For now, I’m preferring having *less* hardware, and so just sticking a small 8GB USB thumb drive in my Blu-ray player with a smattering of samples of shows suits me just fine.  It’s no amazing thundershow of hardware and multimedia, but it *does* get me actually watching the content, so there.  I imagine if (and when) I have a house where I can properly get loud without upsetting neighbors, that’s when I’ll whip the big speakers back out and deck it out properly.  Some day. :)

In the meantime, today, I’ve been working on my DVD scripts.  I call it dart for “dvd archiving tool.”  It’s a complex set of scripts that I’ve been putting together for years, and it is highly customized for my own setup, with a CLI tool to read and access DVDs, then archive them in a database.  I also have a web frontend that I use to tag tracks, titles, episodes, etc. and so on.  If it wasn’t so unwieldly I’d throw the source out there, but the thought of having to explain to *anyone* how to get it up and running makes my head hurt.  So, if you want a good DVD ripper, here’s my advice: use Handbrake.

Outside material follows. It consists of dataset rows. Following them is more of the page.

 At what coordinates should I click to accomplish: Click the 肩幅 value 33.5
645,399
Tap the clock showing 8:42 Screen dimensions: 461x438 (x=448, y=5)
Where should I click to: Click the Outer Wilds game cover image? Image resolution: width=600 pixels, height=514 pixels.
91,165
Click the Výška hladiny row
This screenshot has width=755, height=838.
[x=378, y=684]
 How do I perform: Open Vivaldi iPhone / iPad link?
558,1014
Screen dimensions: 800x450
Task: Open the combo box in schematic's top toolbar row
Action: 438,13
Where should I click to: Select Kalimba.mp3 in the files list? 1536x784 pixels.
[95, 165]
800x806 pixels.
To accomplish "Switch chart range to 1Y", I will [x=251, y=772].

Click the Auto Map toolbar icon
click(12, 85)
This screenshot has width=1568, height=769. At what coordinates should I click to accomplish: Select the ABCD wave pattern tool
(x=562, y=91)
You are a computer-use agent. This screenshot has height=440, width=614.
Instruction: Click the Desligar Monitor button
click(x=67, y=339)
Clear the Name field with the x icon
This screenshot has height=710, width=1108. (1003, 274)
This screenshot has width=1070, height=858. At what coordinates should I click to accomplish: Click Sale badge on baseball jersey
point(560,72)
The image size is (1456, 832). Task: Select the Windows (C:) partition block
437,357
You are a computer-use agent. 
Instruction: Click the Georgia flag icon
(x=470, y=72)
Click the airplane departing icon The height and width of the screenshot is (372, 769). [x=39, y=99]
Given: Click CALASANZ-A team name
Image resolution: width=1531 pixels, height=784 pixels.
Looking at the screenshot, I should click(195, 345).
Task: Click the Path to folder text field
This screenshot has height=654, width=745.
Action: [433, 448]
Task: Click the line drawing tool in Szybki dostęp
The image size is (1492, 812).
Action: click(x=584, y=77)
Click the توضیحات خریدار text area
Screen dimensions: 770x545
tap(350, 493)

One problem I was trying to solve tonight was checking for these three statuses of my DVD drive: is the tray open, is the tray closed, is there media in the tray (while closed).  I have to use different tools for each one, but the problem that I always run into is this: it’s impossible (as far as I have been able to discover) to know when a DVD tray is both closed and ready to access.

The problem is that you can run eject just fine to close the tray, but once the command exits successfully, that doesn’t mean the drive can be accessed.  That is, running “eject -t /dev/dvd” and then “mplayer dvd://” in sequence, mplayer will complain that there’s no DVD device.

What’s the solution to all this?  Well, wait four seconds after running “eject.”  That’s simple, but I still spent hours today trying to find out if there was another way to do it.  While I never did (and ended up using ‘sleep’), I did find some cool stuff for polling and reading DVD devices.


blockdev basically displays some interesting information about the block devices — in this case, /dev/dvd.  Now, for my library, one thing I have been doing lately is storing the size of the DVD in my database, so I can get an accurate number of how much HDD space I need when I want to archive the UDF or rip it.

You can use blockdev to get the amount of bytes like this:

blockdev –getsize64 /dev/dvd

Now if you want to see that in megabytes, just divide it by 1024

expr `blockdev –getsize64 /dev/dvd` / 1024


Next up is udisks, which can get information about the DVD device itself.  In this instance, I use it to see if there is media (a DVD) in the tray or not.

Running “udisks –show-info /dev/dvd” spits out all kinds of interesting information, but what I’m looking for is the “has media” field.

udisks –show-info /dev/dvd | grep “has media”
has media:                   1 (detected at Wed Jul  3 23:21:23 2013)

Now, that will say 1 *if* the both the disc tray is closed and there is something in there.  And if the DVD drive has stopped spinning enough for the command to work (again, sleep 4 seconds after closing the tray).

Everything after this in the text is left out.